49 Further, JTA correctly pointed out that the Judge did not address the dishonesty of MK’s own representations to JTA. From the evidence before the court, it appears that representations were personally made by MK to Fujisawa and Asano on (a) the genuine profitability and good financial health of GL Thailand and GLH; and (b) the use of JTA’s investments for the projected growth of GL Thailand’s retail financing business in Southeast Asia. Besides, in finding that JTA’s willingness to take MK’s words at face value and its lack of due diligence bordered on negligence (Judgment at [11]), the Judge implicitly accepted that MK did make the representations as alleged by JTA and that JTA had relied on them. More significantly, the representations were made prior to each investment by JTA in GL Thailand. These representations suggested that MK had intended for JTA to review GL Thailand financial statements. For instance, MK told Asano through an email on 6 May 2016 that GLH was their “biggest profit earner” and that the profits did not stop growing in Cambodia, Laos and Indonesia. This was before JTA’s entry into the 2nd IA on 6 June 2016, which was confirmed by MK in cross-examination. It appears arguable that MK’s dishonest intention can be inferred as his representations were targeted at JTA.
50 The Judge also held that since GL Thailand was a listed company with its own board of directors, its decisions and that of GLH could not be solely attributed to MK (Judgment at [9]).

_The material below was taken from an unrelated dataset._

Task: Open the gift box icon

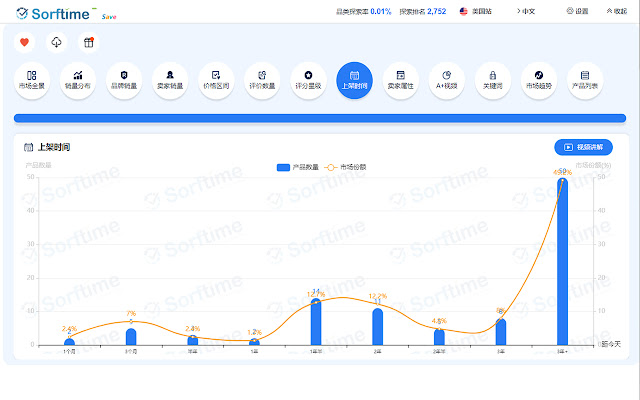Action: pyautogui.click(x=89, y=42)
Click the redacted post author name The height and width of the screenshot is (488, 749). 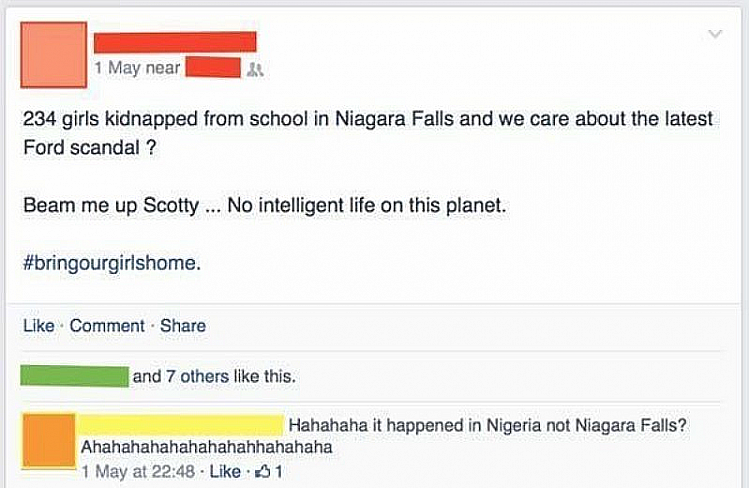click(175, 41)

However, the fact the GLH Loans were approved by GLH’s board every year should mean that if the loans were indeed shams, any such dishonest intention should be attributable to GLH’s board of directors including MK. The Judge’s reasoning appears to contradict his own finding that MK was “in charge” at both GL Thailand and GLH (Judgment at [9]). Besides, it is not clear why it was even necessary for GLH’s decisions to be solely attributed to MK since JTA’s claim against MK was also based on MK’s personal representations, over emails, LINE messages and over the telephone. Contrary to Mr Teh’s submissions, JTA’s reliance on MK’s assurances that GL Thailand and GLH were genuinely profitable companies in good financial health with expected profitability was in fact pleaded. If anything, MK’s representations only served to reinforce the impression of expected growth and profitability of GLH and GL Thailand from the consolidated financial statements.
No reliance by JTA
51 We observe that it is fairly settled law that a misrepresentation need not be a sole inducement as long as it was a real and substantial inducement: Panatron ([47] supra) at [23]. The Judge found that the requirement of reliance on GL Thailand’s financial statement was not satisfied as JTA was content on relying on a general impression of GL Thailand’s profitability and it was more likely that JTA was satisfied with the performance of its investment (Judgment at [10]).
52 However, it is no defence to the tort of deceit that the plaintiff acted incautiously and failed to take steps to verify the truth of the representations that a prudent investor would have taken: Panatron at [24]. It is no answer that Asano and Fujisawa failed to examine the consolidated financial statements in detail. While an investor may not have fully appreciated the specific details in a financial statement, he is nonetheless entitled to rely on the “general impression of profitability” disclosed in GL Thailand’s financial statements. If indeed the loans were shams and the interest earned was derived from round-tripping, it is plainly difficult to understand how it could be said that JTA did not rely on the reported profitability of GL Thailand before entering into each of the investment agreements. The plain fact of the matter is that but for the GLH Loans, the quarterly and full-year net profits of GL Thailand would have been much lower thereby impacting on the profitability of GL Thailand. This would be entirely consistent with the downward revisions of GL Thailand’s profits by Ernst & Young (see [21] above).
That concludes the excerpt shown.